No es la primera vez que abordo esta cuestión en este espacio, recordando cómo la primera vez que se acercó a un preso de ETA fue durante el gobierno de Aznar y, a diferencia de lo que sucede ahora, no era porque la banda terrorista hiciera más de una década que hubiera desaparecido, sino que estábamos en los años de plomo y el gobierno del PP andaba negociando con los asesinos. Entonces, pocas críticas se escucharon, pero eso forma parte de la habitual hipocresía que lastra nuestra democracia.
Es más que comprensible que quienes de un modo u otro han sido víctimas de ETA deseen para los presos el mayor de los castigos, más aún cuando todavía quedan por esclarecer tantos crímenes de la banda. Sin embargo, ese es un sentimiento que no se puede permitir un Estado de Derecho, que ha de aplicar la ley sin dejarse llevar por las pasiones y, hoy por hoy, aplicar la dispersión de presos es un movimiento caprichoso que ni se ajusta a ley ni tiene más justificación que infligir un daño al que no fueron condenados los presos y presas de ETA.

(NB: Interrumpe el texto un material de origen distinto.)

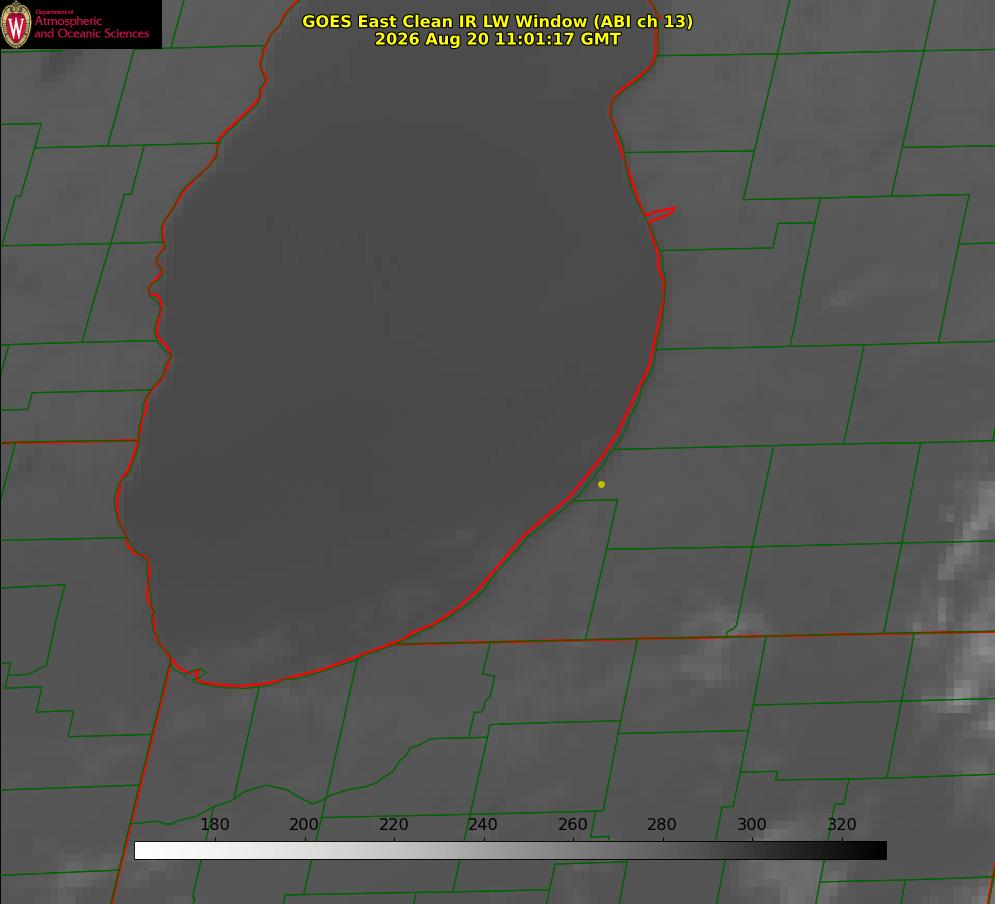Click the small red inlet outline on the east shore
This screenshot has height=904, width=995.
660,214
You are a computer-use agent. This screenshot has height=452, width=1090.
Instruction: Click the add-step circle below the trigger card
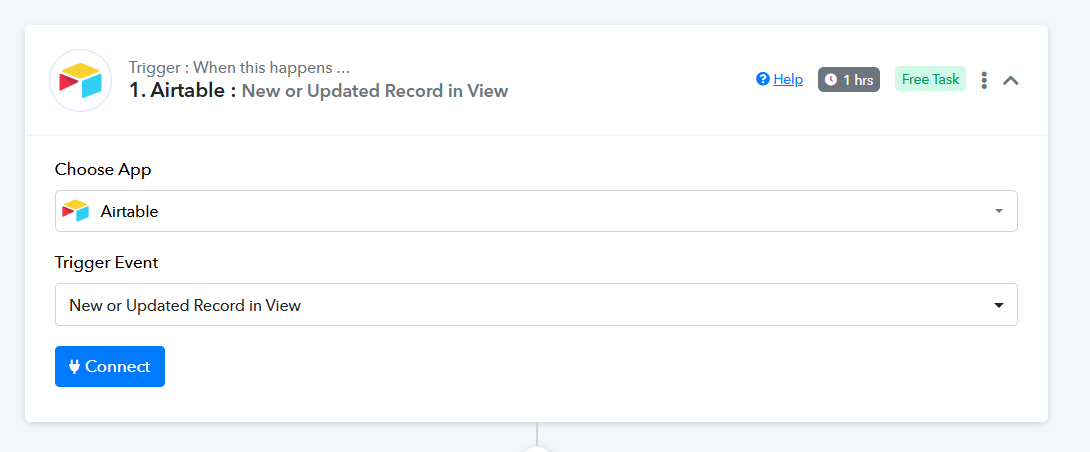[x=536, y=449]
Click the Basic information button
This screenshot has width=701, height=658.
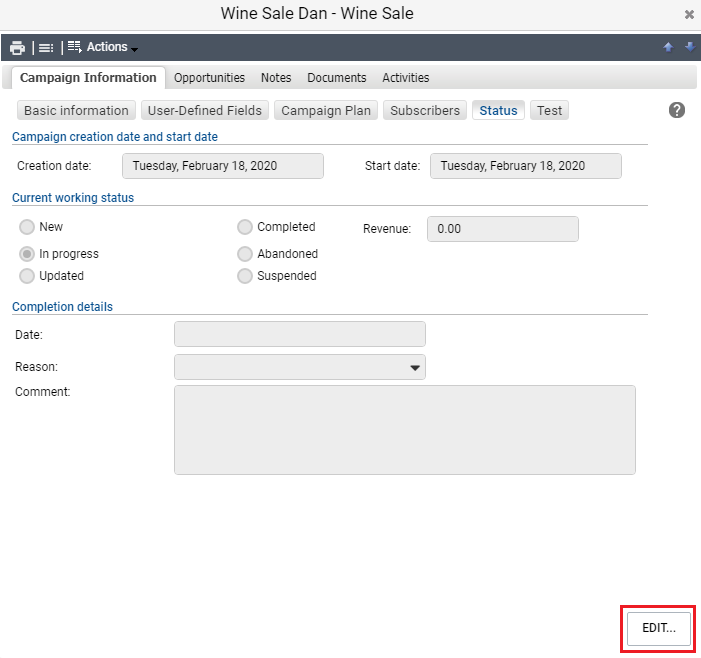click(76, 110)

Quienes no entiendan esa argumentación, la acepten o no, corren el riesgo de saltarse los cauces democráticos más esenciales. En ninguna de las condenas de las personas encarceladas por haber cometido crímenes con ETA consta que el alejamiento de Euskadi forme parte de ella. Así hubiera matado a 200 personas, si no forma parte de su condena, ¿por qué hay que aplicar esa dispersión a uno de estos terroristas? Esa medida se remonta a los tiempos en los que el socialista Enrique Múgica era ministro de Justicia (1989) durante el gobierno de Felipe González y tenía sentido para evitar que los lazos de ETA se siguieran extendiendo en las cárceles, cortando de raíz sus conspiraciones y otras tretas.
Con más de una década sin ETA, aquella medida carece de sentido y su aplicación es arbitraria. Ni se ajusta a derecho ni a sentencia pues, como su propio nombre indica, es una política de dispersión. Quienes pretenden seguir aplicándola, se saltan los cauces legales. Curiosamente, muchas de estas voces son las mismas a las que hierve la sangre con la reforma del delito de sedición, cuyo trámite no es caprichoso, sino que sigue a rajatabla el proceso legislativo que requiere y dicta la Constitución y, además, con el objetivo de alinearse con el resto de la legislación europea. Incluso la posible -y más que criticable- modificación del delito de malversación, seguirá este procedimiento legislativo.
No sucede lo mismo con la dispersión de presos de ETA, que fue una decisión política adoptada en un momento muy concreto de nuestra historia y cuya justificación se ha ido por el mismo sumidero que la banda terrorista. Cuanto antes se den cuenta de ello y lo encajen las voces críticas con el acercamiento, más fisuras en nuestra democracia iremos sellando.